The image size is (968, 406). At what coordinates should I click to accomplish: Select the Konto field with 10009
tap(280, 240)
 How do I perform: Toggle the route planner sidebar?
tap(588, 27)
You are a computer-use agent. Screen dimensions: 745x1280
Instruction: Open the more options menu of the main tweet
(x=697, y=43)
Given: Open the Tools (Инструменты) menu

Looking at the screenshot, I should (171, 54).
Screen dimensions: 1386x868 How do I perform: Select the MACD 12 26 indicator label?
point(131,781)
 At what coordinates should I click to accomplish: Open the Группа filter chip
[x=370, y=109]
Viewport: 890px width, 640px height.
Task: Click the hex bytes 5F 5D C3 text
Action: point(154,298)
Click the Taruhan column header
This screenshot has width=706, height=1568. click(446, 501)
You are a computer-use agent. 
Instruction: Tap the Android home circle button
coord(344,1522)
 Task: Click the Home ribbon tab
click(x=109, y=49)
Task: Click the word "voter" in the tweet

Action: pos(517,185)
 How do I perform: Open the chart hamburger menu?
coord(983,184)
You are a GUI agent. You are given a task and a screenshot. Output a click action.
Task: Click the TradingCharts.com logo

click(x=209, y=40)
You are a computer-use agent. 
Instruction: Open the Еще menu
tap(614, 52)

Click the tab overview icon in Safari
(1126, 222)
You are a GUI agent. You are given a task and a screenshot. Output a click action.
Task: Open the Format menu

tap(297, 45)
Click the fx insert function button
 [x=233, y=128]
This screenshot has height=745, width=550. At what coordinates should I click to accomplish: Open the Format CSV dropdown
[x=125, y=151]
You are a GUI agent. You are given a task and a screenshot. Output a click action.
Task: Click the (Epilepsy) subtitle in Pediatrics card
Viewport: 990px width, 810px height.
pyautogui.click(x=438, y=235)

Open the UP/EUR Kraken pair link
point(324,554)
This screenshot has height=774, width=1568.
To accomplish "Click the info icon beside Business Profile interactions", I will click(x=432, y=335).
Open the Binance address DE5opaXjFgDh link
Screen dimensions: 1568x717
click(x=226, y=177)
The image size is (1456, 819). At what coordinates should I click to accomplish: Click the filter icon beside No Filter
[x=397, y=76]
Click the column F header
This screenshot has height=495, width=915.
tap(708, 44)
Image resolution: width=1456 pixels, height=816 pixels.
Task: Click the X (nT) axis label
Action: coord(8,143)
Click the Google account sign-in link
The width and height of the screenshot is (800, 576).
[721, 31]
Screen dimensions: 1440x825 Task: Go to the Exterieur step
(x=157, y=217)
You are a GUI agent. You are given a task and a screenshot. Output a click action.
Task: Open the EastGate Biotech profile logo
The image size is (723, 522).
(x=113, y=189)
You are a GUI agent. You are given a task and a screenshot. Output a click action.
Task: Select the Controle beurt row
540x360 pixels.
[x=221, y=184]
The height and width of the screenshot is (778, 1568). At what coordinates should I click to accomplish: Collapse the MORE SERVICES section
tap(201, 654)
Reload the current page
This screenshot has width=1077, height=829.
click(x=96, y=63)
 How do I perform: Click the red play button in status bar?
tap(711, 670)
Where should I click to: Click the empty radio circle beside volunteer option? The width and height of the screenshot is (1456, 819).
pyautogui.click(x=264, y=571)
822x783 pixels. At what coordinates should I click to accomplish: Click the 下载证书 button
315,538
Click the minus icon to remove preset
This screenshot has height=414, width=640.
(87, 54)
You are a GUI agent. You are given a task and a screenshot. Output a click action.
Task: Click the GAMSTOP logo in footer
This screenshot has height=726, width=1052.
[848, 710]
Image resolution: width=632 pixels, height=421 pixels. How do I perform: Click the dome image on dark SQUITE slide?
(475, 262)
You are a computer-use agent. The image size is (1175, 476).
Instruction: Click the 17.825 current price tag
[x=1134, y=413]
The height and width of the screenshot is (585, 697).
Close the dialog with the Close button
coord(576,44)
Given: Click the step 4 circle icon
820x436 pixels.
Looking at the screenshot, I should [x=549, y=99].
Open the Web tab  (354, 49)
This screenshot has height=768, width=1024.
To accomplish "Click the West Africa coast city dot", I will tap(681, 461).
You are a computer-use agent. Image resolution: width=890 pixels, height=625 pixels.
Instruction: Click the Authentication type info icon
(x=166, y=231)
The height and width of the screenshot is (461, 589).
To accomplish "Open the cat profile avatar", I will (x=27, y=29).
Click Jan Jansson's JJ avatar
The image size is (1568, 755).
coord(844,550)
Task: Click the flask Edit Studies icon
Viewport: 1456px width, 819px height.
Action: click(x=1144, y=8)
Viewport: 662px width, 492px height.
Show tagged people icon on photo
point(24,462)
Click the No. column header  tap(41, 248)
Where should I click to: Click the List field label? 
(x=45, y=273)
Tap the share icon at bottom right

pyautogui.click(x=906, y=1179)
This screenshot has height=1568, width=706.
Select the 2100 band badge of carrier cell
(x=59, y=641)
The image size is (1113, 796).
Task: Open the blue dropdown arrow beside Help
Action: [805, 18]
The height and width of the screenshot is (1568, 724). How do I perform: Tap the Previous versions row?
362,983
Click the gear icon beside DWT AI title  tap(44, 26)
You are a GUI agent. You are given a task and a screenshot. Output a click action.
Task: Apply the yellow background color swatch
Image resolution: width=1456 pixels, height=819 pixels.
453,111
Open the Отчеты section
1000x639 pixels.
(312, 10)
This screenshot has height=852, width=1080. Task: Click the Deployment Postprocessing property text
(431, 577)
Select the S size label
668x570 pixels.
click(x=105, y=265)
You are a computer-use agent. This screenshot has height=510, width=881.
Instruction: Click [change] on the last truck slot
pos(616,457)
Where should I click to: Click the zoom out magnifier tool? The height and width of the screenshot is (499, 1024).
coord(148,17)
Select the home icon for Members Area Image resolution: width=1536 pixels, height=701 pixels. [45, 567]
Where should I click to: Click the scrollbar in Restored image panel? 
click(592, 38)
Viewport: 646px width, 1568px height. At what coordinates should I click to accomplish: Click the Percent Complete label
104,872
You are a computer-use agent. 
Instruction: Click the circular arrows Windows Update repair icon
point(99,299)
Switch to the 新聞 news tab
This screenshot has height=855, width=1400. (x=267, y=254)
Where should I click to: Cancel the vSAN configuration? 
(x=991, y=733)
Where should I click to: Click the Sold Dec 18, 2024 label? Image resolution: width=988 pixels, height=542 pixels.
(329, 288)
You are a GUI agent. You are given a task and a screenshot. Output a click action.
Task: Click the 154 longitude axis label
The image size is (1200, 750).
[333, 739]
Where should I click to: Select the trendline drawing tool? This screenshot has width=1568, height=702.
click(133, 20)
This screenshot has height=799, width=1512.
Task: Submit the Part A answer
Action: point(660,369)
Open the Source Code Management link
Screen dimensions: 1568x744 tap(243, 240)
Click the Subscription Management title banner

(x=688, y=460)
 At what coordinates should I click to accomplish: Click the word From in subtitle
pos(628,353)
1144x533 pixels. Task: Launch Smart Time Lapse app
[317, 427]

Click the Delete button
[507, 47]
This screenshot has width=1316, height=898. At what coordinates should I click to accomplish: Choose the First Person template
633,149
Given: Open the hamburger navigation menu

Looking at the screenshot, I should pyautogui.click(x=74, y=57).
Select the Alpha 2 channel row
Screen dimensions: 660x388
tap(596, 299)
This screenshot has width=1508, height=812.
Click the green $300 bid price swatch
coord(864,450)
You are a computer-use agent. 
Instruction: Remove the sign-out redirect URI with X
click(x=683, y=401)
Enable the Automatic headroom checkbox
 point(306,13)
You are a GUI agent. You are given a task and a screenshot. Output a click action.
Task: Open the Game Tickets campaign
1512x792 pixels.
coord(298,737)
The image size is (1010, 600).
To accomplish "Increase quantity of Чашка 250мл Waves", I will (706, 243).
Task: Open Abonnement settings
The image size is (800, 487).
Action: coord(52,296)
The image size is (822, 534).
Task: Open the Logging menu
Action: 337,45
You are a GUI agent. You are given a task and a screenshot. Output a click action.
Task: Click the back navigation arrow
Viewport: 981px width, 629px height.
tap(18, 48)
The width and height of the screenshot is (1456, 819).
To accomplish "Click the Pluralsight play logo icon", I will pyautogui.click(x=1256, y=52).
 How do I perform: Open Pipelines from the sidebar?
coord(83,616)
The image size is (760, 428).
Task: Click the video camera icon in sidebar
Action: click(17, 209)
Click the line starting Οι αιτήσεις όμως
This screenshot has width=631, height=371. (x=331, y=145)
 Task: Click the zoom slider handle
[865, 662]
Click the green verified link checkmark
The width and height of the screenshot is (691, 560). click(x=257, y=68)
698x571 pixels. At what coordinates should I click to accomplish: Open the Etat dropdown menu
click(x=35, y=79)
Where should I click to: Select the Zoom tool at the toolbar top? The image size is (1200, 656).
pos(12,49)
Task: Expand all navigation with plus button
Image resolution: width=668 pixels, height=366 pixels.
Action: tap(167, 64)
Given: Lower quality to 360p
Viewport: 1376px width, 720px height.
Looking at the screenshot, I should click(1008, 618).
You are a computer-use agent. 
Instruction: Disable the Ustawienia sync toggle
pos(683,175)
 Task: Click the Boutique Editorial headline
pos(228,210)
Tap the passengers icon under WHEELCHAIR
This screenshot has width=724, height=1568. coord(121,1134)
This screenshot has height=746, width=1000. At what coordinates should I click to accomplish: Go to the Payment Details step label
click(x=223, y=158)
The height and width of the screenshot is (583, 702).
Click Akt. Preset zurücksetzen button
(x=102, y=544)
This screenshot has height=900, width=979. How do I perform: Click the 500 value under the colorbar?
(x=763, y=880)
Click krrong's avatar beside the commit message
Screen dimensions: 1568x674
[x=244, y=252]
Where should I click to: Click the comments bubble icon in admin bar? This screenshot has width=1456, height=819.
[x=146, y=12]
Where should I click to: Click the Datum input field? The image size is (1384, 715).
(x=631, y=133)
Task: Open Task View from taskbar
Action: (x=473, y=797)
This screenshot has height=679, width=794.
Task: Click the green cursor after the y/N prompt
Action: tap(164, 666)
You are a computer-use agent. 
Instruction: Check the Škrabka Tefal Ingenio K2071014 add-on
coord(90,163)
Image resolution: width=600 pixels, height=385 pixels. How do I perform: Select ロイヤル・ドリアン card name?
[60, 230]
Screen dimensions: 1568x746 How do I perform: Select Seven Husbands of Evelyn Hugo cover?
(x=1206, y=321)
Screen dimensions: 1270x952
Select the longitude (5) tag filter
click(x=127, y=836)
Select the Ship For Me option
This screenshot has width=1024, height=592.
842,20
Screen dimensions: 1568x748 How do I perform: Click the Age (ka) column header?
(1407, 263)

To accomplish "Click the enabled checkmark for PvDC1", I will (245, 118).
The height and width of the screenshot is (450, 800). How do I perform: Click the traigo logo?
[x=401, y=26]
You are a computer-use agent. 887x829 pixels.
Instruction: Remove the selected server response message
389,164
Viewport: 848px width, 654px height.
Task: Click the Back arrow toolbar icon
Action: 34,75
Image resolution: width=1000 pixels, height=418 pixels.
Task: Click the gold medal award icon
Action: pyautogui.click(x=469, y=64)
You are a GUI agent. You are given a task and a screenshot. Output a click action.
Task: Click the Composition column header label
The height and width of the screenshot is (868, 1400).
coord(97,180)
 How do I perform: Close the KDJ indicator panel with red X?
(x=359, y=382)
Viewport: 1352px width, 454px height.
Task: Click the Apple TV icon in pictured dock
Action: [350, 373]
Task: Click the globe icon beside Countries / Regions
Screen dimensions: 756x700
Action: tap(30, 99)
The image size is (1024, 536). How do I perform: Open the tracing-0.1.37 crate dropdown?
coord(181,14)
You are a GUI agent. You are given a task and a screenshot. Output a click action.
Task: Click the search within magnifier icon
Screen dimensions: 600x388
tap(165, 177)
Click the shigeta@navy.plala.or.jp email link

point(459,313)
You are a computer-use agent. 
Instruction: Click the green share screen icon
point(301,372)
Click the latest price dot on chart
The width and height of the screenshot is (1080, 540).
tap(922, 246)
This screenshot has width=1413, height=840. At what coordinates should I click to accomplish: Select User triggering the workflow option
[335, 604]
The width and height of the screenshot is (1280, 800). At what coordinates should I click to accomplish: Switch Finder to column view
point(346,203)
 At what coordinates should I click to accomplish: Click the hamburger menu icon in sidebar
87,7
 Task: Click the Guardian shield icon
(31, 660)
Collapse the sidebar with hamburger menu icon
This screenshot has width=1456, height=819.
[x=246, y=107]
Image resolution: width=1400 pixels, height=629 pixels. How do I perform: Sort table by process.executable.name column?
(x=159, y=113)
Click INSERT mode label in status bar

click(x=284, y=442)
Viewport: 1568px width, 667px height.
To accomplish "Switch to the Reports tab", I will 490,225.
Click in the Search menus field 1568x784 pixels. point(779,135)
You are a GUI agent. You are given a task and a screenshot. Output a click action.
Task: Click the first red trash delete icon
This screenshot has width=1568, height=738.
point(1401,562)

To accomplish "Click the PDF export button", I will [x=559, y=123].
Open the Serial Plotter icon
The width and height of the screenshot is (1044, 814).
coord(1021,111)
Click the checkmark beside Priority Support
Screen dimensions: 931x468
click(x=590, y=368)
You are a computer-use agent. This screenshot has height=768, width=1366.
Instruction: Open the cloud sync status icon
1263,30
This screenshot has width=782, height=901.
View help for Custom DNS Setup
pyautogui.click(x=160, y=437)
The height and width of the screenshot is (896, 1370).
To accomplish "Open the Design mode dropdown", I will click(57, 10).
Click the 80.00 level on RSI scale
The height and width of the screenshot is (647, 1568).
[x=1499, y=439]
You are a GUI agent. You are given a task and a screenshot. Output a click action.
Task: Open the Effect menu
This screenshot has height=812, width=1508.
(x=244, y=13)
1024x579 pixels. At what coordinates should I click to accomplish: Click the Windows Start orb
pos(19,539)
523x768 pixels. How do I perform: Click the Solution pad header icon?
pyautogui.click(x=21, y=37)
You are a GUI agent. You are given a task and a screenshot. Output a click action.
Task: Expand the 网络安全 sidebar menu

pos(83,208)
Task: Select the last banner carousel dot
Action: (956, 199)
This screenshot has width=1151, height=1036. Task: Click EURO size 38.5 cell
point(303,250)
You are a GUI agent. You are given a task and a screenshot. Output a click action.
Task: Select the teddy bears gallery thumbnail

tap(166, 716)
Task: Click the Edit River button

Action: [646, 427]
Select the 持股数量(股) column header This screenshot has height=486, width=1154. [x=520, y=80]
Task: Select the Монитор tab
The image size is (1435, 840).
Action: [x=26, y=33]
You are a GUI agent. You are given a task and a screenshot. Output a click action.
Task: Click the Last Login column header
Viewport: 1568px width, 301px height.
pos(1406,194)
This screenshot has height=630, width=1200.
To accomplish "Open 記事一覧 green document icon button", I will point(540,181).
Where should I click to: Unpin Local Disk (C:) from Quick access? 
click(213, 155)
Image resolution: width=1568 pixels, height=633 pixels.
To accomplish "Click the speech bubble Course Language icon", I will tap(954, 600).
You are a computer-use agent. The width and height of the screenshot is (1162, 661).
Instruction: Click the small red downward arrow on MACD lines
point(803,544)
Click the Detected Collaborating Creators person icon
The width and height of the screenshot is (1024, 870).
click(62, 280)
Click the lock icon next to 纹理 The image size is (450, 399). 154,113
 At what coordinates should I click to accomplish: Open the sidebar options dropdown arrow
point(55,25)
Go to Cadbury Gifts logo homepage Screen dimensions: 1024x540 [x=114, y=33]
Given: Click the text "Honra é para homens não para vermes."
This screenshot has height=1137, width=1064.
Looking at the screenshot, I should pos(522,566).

__Challenge__: Render the data from the line with "Task: Expand all navigation with plus button" up to and including the line with "(1407, 263)" as a Markdown table with the columns Row and Line, numbering each row and omitting blank lines.

__Result__:
| Row | Line |
|---|---|
| 1 | Task: Expand all navigation with plus button |
| 2 | Image resolution: width=668 pixels, height=366 pixels. |
| 3 | Action: tap(167, 64) |
| 4 | Given: Lower quality to 360p |
| 5 | Viewport: 1376px width, 720px height. |
| 6 | Looking at the screenshot, I should click(1008, 618). |
| 7 | You are a computer-use agent.  |
| 8 | Instruction: Disable the Ustawienia sync toggle |
| 9 | pos(683,175) |
| 10 |  Task: Click the Boutique Editorial headline |
| 11 | pos(228,210) |
| 12 | Tap the passengers icon under WHEELCHAIR |
| 13 | This screenshot has width=724, height=1568. coord(121,1134) |
| 14 | This screenshot has height=746, width=1000. At what coordinates should I click to accomplish: Go to the Payment Details step label |
| 15 | click(x=223, y=158) |
| 16 | The height and width of the screenshot is (583, 702). |
| 17 | Click Akt. Preset zurücksetzen button |
| 18 | (x=102, y=544) |
| 19 | This screenshot has height=900, width=979. How do I perform: Click the 500 value under the colorbar? |
| 20 | (x=763, y=880) |
| 21 | Click krrong's avatar beside the commit message |
| 22 | Screen dimensions: 1568x674 |
| 23 | [x=244, y=252] |
| 24 | Where should I click to: Click the comments bubble icon in admin bar? This screenshot has width=1456, height=819. |
| 25 | [x=146, y=12] |
| 26 | Where should I click to: Click the Datum input field? The image size is (1384, 715). |
| 27 | (x=631, y=133) |
| 28 | Task: Open Task View from taskbar |
| 29 | Action: (x=473, y=797) |
| 30 | This screenshot has height=679, width=794. |
| 31 | Task: Click the green cursor after the y/N prompt |
| 32 | Action: tap(164, 666) |
| 33 | You are a computer-use agent.  |
| 34 | Instruction: Check the Škrabka Tefal Ingenio K2071014 add-on |
| 35 | coord(90,163) |
| 36 | Image resolution: width=600 pixels, height=385 pixels. How do I perform: Select ロイヤル・ドリアン card name? |
| 37 | [60, 230] |
| 38 | Screen dimensions: 1568x746 How do I perform: Select Seven Husbands of Evelyn Hugo cover? |
| 39 | (x=1206, y=321) |
| 40 | Screen dimensions: 1270x952 |
| 41 | Select the longitude (5) tag filter |
| 42 | click(x=127, y=836) |
| 43 | Select the Ship For Me option |
| 44 | This screenshot has width=1024, height=592. |
| 45 | 842,20 |
| 46 | Screen dimensions: 1568x748 How do I perform: Click the Age (ka) column header? |
| 47 | (1407, 263) |